_WHAT YOU SHOULD DO_
In the data below, give everything from the line containing "Where should I" down to the end of the data as a numbered list, omitting blank lines. Leave the pictures out of your answer.

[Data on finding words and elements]
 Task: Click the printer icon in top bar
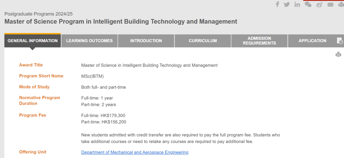(341, 4)
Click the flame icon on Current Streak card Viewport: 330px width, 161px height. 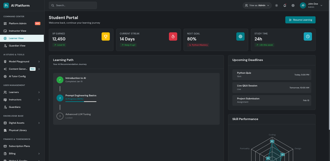point(173,36)
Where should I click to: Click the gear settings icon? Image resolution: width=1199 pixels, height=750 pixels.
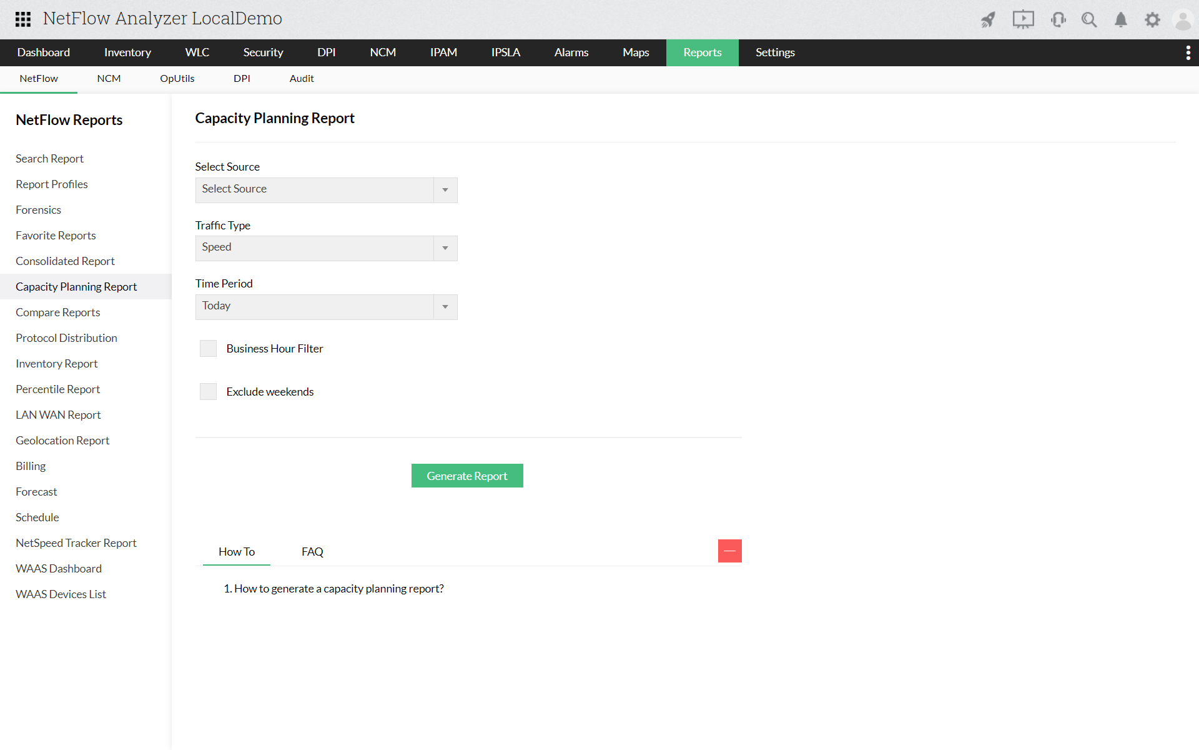coord(1152,20)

_REPLY_
1. Where should I click to: Click the gear settings icon? Image resolution: width=1199 pixels, height=750 pixels.
2. coord(1152,20)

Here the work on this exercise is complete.